Article publié le 06/09/2008 Dernière mise à jour le 06/09/2008 à 20:17 TU
Avec notre correspondante à Rome, Anne Lenir
« Pourquoi Silvio Berlusconi est inapte à diriger l’Italie ? ». Tel était le titre de The Economist en Une de l’édition du 26 avril 2001.
Dix-huit jours avant les élections législatives italiennes, l''hebdomadaire britannique avait décidé de publier un dossier très nourri consacré à l'homme qui possède la première fortune d’Italie.
Il se penchait notamment sur ses activités dans le monde des affaires et sur les procès pour corruption intentés à son encontre.
Réélu pour la seconde fois, à la tête du gouvernement italien, Slvio Berlusconi avait alors porté plainte pour diffamation contre le magazine britannique.

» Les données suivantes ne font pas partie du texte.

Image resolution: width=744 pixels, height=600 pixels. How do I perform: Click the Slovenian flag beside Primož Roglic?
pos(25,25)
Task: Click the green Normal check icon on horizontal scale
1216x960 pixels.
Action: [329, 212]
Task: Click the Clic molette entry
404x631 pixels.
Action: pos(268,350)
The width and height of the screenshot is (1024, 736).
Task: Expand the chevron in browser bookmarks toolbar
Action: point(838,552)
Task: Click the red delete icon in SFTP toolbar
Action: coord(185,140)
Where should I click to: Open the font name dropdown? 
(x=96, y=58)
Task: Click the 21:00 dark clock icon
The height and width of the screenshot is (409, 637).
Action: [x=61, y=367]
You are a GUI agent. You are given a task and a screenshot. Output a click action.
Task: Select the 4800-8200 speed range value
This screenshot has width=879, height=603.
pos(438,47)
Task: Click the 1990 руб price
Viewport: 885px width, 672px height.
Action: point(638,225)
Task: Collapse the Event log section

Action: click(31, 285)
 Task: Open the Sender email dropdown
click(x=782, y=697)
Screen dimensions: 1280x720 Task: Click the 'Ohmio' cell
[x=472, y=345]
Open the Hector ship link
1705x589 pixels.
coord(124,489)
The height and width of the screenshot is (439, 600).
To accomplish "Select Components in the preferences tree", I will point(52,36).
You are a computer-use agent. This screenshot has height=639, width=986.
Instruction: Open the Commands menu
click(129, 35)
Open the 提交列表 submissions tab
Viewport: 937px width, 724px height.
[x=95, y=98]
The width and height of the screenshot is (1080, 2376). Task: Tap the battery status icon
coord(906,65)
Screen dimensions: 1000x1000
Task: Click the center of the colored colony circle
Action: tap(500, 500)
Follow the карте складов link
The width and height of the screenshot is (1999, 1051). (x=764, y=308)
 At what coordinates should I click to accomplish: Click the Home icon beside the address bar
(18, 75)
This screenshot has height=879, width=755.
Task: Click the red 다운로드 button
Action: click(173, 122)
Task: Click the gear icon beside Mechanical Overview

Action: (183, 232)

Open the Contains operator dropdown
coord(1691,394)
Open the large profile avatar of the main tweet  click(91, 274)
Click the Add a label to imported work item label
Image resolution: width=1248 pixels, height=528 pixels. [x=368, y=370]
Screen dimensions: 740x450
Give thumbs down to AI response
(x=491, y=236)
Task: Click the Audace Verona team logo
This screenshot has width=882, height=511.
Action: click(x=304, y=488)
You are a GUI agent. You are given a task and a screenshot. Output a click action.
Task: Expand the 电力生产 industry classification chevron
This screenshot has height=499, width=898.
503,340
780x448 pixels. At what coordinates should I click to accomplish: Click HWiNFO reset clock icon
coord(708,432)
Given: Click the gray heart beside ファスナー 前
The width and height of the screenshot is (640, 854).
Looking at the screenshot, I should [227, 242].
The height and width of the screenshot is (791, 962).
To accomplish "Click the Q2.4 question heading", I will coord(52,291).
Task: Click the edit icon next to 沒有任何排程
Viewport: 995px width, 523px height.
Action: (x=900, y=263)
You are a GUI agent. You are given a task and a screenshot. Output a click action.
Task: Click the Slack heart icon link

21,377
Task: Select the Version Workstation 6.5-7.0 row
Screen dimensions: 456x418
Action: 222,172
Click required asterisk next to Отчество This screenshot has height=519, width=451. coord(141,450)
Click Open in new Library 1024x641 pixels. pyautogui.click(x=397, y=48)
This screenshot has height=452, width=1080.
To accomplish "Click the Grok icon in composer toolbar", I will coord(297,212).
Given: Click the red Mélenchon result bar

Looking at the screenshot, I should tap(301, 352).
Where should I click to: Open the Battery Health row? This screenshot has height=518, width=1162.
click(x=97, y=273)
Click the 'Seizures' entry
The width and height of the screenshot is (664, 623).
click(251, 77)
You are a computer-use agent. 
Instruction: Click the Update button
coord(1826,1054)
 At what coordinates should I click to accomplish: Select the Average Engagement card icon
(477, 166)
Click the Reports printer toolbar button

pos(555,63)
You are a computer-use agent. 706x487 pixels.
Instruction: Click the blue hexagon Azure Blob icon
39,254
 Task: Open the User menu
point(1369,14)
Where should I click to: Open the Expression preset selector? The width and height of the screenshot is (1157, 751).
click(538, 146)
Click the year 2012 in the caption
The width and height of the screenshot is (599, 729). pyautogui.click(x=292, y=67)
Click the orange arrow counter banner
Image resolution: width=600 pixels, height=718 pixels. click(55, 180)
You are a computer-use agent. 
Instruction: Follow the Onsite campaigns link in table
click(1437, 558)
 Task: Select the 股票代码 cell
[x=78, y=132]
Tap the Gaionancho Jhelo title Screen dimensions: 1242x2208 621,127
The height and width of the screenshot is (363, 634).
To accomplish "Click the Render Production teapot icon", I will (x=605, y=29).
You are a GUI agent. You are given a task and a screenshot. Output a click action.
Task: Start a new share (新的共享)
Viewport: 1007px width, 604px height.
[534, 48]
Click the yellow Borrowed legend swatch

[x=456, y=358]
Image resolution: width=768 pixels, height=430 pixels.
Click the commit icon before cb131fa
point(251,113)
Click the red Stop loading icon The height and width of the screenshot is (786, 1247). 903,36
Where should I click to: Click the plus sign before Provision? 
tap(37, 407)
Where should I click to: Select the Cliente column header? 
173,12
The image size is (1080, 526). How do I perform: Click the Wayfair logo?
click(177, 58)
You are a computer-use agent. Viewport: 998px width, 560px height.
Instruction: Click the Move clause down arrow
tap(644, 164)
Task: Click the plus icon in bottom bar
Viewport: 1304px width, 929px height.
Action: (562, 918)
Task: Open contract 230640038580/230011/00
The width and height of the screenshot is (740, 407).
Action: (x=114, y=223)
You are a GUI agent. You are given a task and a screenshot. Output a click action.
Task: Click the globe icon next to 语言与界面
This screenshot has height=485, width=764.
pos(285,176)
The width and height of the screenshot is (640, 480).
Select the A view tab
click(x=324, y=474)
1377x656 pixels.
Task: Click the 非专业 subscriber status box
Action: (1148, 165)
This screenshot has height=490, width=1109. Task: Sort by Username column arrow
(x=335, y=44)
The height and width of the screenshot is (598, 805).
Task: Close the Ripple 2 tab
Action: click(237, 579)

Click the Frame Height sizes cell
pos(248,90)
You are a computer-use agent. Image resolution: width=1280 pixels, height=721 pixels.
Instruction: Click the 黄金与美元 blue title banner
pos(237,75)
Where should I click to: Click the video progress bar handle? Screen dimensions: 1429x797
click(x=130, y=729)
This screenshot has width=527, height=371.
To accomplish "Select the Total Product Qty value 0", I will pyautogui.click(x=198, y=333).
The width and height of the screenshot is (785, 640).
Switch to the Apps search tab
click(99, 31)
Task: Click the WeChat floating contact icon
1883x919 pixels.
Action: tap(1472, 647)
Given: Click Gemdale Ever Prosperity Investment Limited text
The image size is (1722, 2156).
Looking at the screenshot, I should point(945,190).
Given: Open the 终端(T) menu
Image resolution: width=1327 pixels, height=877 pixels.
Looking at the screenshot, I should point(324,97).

Sept ans après, le voici condamné par le tribunal de Milan à verser 25 000 euros de dommages et intérets car, selon la décision du magistrat Angelo Ricciardi, « les arguments du magazine sont pleinement conformes au droit de critique, garanti par l’article 21 de la Constitution italienne ».
Mais le président du Conseil fait savoir qu'il va faire appel. Il se sent fort : il a été élu pour la troisième fois en avril dernier à la tête du gouvernement et sa cote de confiance gagne dix points depuis le mois de juillet avec 62% d’opinions favorables-selon l’institut de sondages Crespi.